PROBLEM TO SOLVE -> Would you copy only the lines below, from the one containing "Given: Select the Rectangle entity tool" through the very last one, leaving the pictures out?

INPUT RECORDS ->

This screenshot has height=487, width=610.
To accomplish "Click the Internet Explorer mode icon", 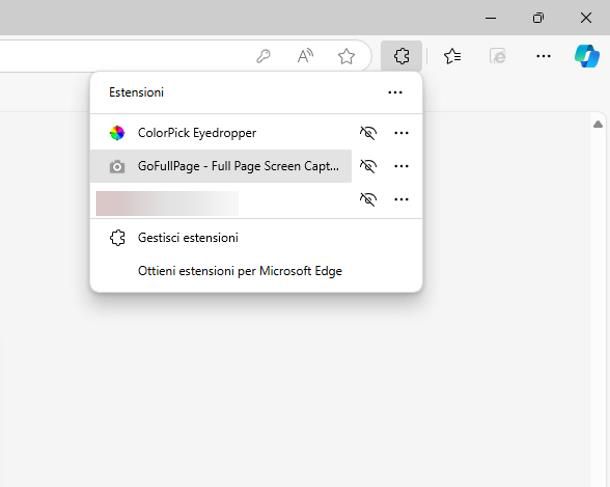I will pyautogui.click(x=497, y=56).
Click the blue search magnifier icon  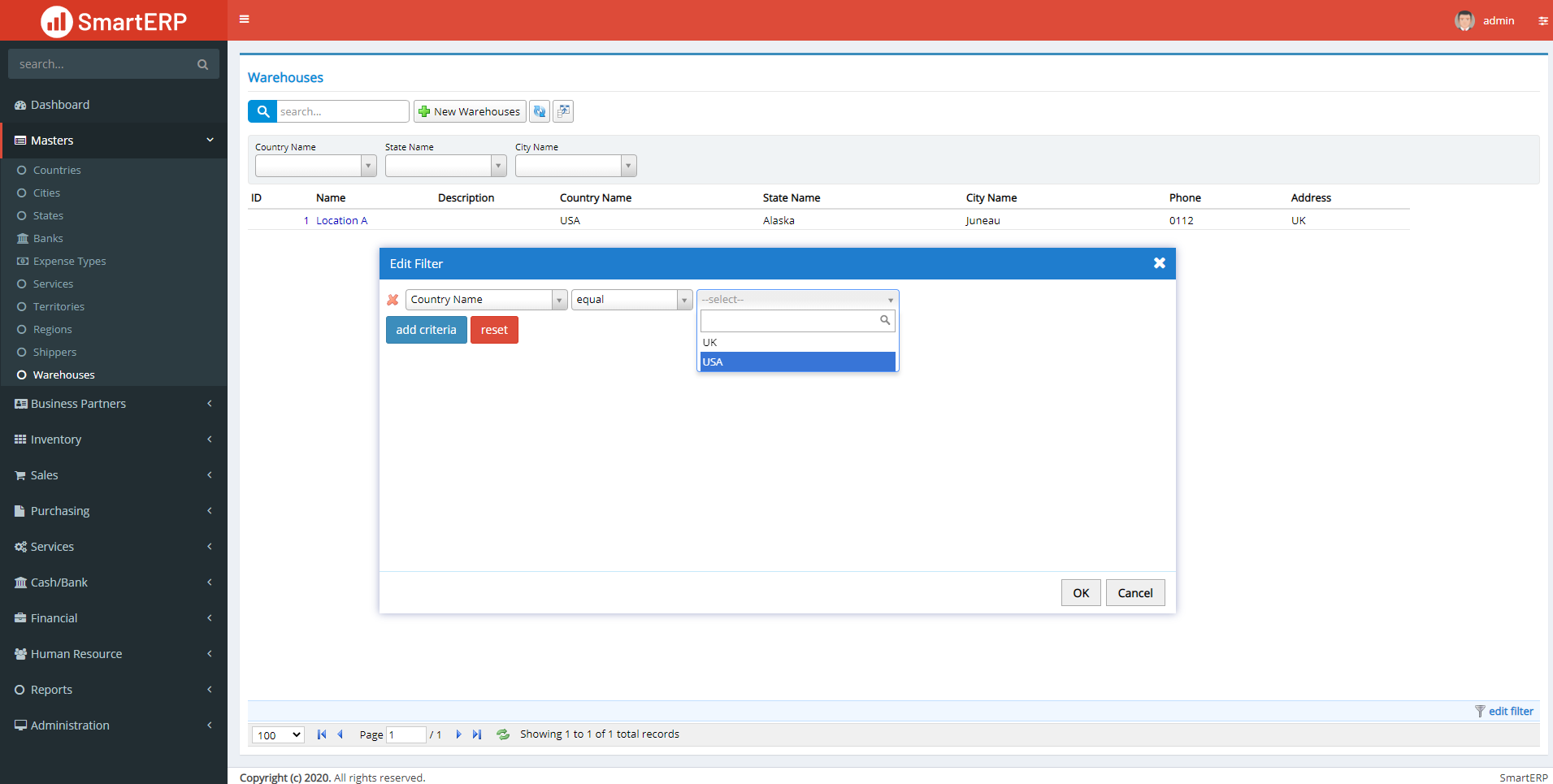pos(262,111)
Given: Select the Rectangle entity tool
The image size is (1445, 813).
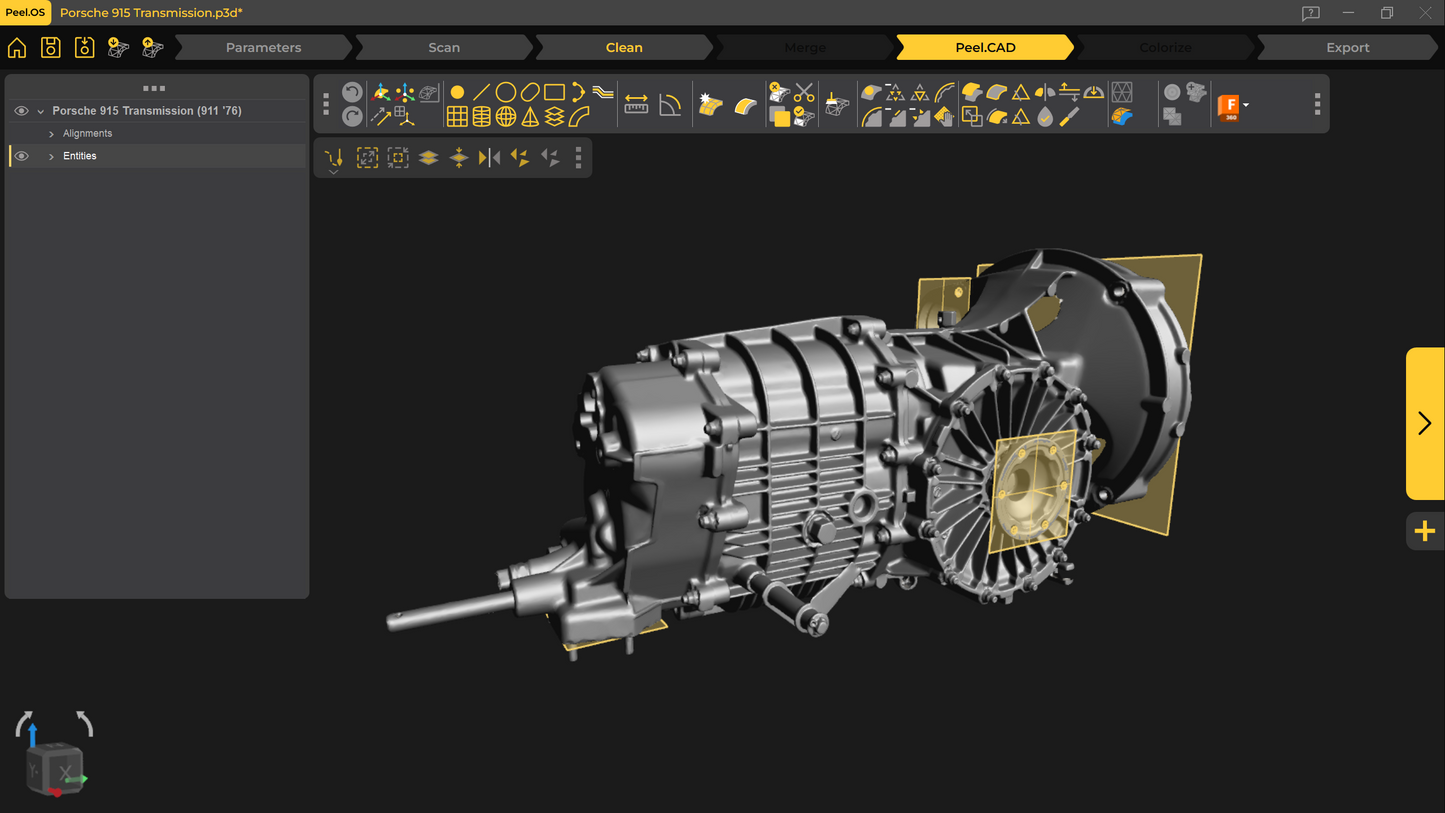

EXERCISE RESULT ->
Given: Select the Rectangle entity tool
The image size is (1445, 813).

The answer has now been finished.